== RECORDS PROVIDED ==

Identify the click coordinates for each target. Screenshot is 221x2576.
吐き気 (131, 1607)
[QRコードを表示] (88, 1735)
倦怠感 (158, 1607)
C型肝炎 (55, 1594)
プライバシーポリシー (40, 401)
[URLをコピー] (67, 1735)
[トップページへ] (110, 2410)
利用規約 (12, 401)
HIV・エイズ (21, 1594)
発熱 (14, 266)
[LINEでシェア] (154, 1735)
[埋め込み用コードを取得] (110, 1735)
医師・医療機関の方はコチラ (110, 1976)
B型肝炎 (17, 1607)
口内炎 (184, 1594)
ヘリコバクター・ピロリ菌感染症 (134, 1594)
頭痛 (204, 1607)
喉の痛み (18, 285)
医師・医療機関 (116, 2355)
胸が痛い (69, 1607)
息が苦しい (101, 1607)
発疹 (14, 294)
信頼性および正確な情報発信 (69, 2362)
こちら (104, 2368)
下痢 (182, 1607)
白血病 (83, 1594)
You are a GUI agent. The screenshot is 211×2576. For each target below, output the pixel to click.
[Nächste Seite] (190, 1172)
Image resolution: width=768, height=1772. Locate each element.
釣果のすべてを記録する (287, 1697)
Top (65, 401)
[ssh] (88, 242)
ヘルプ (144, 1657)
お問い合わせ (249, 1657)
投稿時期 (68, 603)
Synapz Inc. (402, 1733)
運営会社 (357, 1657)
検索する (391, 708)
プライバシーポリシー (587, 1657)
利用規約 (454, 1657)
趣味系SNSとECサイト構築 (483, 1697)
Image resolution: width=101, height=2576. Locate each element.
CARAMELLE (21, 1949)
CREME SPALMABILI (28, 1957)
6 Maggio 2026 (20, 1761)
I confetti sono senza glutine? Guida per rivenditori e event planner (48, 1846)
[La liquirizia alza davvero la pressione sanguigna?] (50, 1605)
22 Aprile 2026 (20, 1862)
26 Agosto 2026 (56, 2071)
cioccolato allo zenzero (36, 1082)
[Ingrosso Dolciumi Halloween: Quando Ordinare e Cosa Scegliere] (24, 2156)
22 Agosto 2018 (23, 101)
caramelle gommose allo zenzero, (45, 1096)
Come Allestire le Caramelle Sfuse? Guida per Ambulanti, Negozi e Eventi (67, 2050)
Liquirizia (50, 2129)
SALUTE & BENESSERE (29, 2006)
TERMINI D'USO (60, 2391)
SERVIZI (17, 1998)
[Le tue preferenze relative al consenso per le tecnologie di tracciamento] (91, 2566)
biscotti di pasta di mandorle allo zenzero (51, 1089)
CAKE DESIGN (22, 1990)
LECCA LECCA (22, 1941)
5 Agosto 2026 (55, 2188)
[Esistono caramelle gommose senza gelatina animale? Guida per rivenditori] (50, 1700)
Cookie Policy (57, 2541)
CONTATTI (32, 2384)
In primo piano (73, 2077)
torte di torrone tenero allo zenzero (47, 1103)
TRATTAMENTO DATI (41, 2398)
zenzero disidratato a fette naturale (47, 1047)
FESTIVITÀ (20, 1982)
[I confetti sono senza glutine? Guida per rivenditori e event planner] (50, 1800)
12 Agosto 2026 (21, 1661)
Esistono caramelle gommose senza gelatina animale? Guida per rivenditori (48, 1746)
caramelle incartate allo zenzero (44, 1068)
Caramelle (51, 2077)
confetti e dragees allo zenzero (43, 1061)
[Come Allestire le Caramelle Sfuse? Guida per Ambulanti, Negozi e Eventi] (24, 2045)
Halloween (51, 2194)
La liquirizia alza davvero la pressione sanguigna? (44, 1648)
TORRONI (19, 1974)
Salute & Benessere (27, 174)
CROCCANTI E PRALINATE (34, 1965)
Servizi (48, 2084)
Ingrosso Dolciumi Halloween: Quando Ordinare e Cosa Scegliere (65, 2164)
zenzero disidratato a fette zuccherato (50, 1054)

===

## REQUIREMENT:
The string "fette" appears on some lines of the data; count those lines and report only how many there are.

## RESPONSE AREA:
2